“He had a head, by all account. And, you see, as the first-born of the Lickpans have all been Roberts, they’ve all been Bobs, so the story was handed down to the present day.”
“Poor Joseph, your second boy, will never be able to bring it out in company, which is rather unfortunate,” said Mrs. Worm thoughtfully.
“’A won’t. Yes, grandfer was a clever chap, as ye say; but I knowed a cleverer. ’Twas my uncle Levi. Uncle Levi made a snuff-box that should be a puzzle to his friends to open. He used to hand en round at wedding parties, christenings, funerals, and in other jolly company, and let ’em try their skill. This extraordinary snuff-box had a spring behind that would push in and out—a hinge where seemed to be the cover; a slide at the end, a screw in front, and knobs and queer notches everywhere. One man would try the spring, another would try the screw, another would try the slide; but try as they would, the box wouldn’t open. And they couldn’t open en, and they didn’t open en. Now what might you think was the secret of that box?”
All put on an expression that their united thoughts were inadequate to the occasion.
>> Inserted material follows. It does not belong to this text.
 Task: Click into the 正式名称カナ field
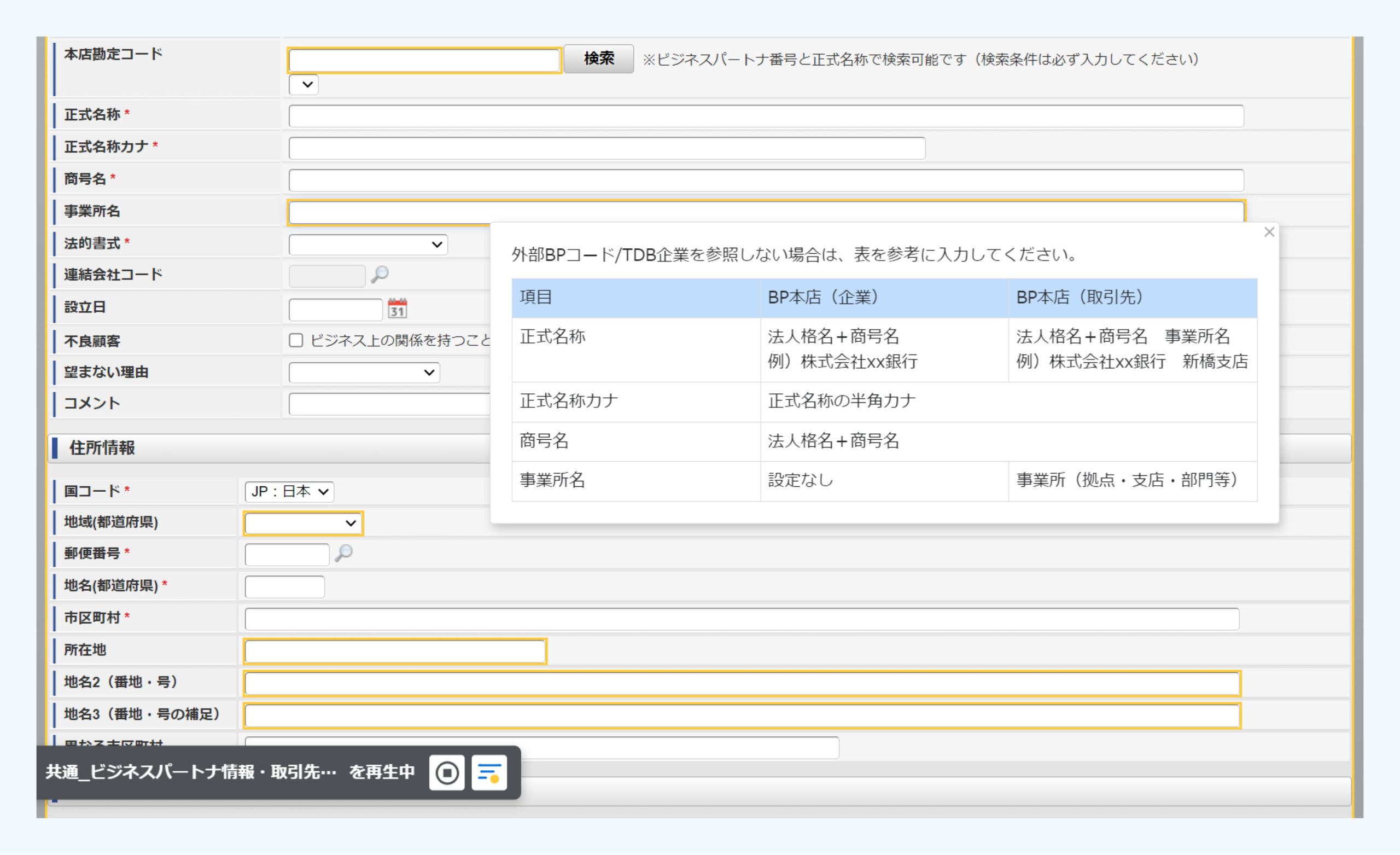(606, 148)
“Why the box wouldn’t open at all. ’A were made not to open, and ye might have tried till the end of Revelations, ’twould have been as naught, for the box were glued all round.”
“A very deep man to have made such a box.”
“Yes. ’Twas like uncle Levi all over.”
“’Twas. I can mind the man very well. Tallest man ever I seed.”
“’A was so. He never slept upon a bedstead after he growed up a hard boy-chap—never could get one long enough. When ’a lived in that little small house by the pond, he used to have to leave open his chamber door every night at going to his bed, and let his feet poke out upon the landing.”
“He’s dead and gone now, nevertheless, poor man, as we all shall,” observed Worm, to fill the pause which followed the conclusion of Robert Lickpan’s speech.